SVG
Commentary
Le Monde

Le Réalisme Libéral de Henry Kissinger

Former US Secretary of State Henry Kissinger (C) during the Munich Security Conference at the Bayerisher Hof Hotel on January 31, 2014 in Munich, Germany. (BRENDAN SMIALOWSKI/AFP/Getty Images)
Caption
Former US Secretary of State Henry Kissinger (C) during the Munich Security Conference at the Bayerisher Hof Hotel on January 31, 2014 in Munich, Germany. (BRENDAN SMIALOWSKI/AFP/Getty Images)

De Talleyrand à Twitter en passant par les armes nucléaires ou l’histoire de la diplomatie chinoise, Henry Kissinger, Secrétaire d’Etat (1973-1977) des présidents Nixon et Ford, prix Nobel de la paix et architecte de la diplomatie triangulaire, livre, dans son dix-septième ouvrage (World Order : reflections on the character of nations and the course of history. Penguin, 23 euros, 420 pages), le résultat d’un demi-siècle de réflexion politique. Criminel de guerre pour ses critiques les plus virulents, diplomate virtuose pour ses partisans, le plus célèbre apôtre américain de la realpolitik reste, à 91 ans, une voix influente du débat diplomatique américain.

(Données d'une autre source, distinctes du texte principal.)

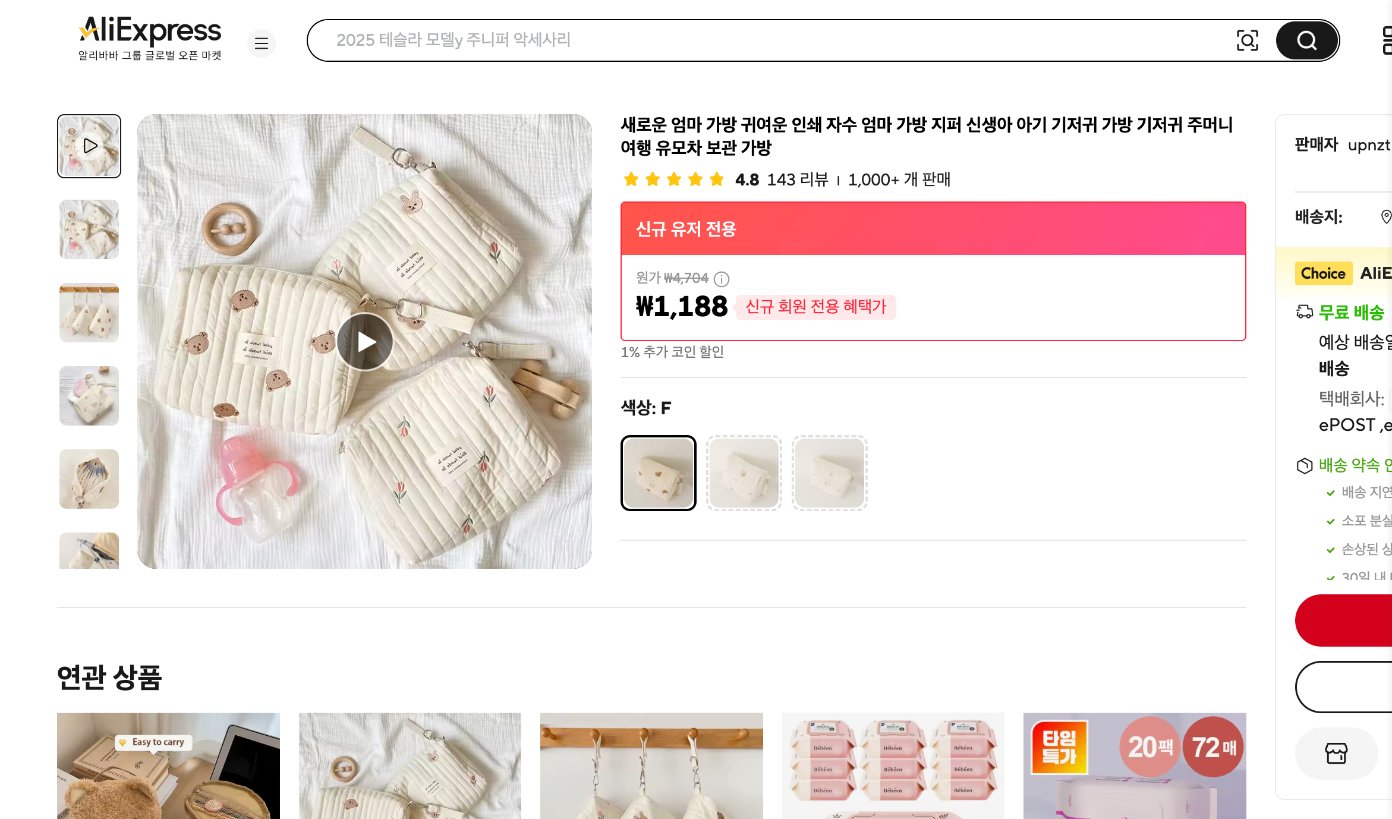
Task: Select the third color variant option
Action: pos(830,473)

À la veille des élections de mi-mandat, alors que les Américains s’interrogent sur le rôle que doit endosser leur pays sur la scène internationale, Kissinger apporte sa grille de lecture : le « nouvel ordre mondial » annoncé à la fin de la Guerre Froide est contesté. Émergence de la Chine, crise ukrainienne, nucléaire iranien, fondamentalisme islamiste, cyber guerre, etc. Plutôt qu’une succession de crises isolées, c’est la nature même de l’ordre international libéral, promu par les États-Unis, fondé sur l’expansion du libre-échange, le respect de normes communes, l’interdiction des conquêtes territoriales, qui est remise en cause.

Choc des civilisations ? Non. Il ne s’agit pas ici d’un affrontement de civilisations aux valeurs incompatibles, ni d’une simple rivalité de puissances, mais plutôt d’une concurrence politique de principes d’organisations du monde par des puissances révisionnistes, comme l’Iran et peut-être demain la Chine. __« Chaque ordre international doit tôt ou tard faire face à l’impact de deux tendances qui remettent en question sa cohésion : soit une redéfinition de sa légitimité ou un changement significatif de la répartition de la puissance », écrit Kissinger. « Le résultat n’est pas simplement une multipolarité de puissances, mais un monde de réalités de plus en plus contradictoires »__.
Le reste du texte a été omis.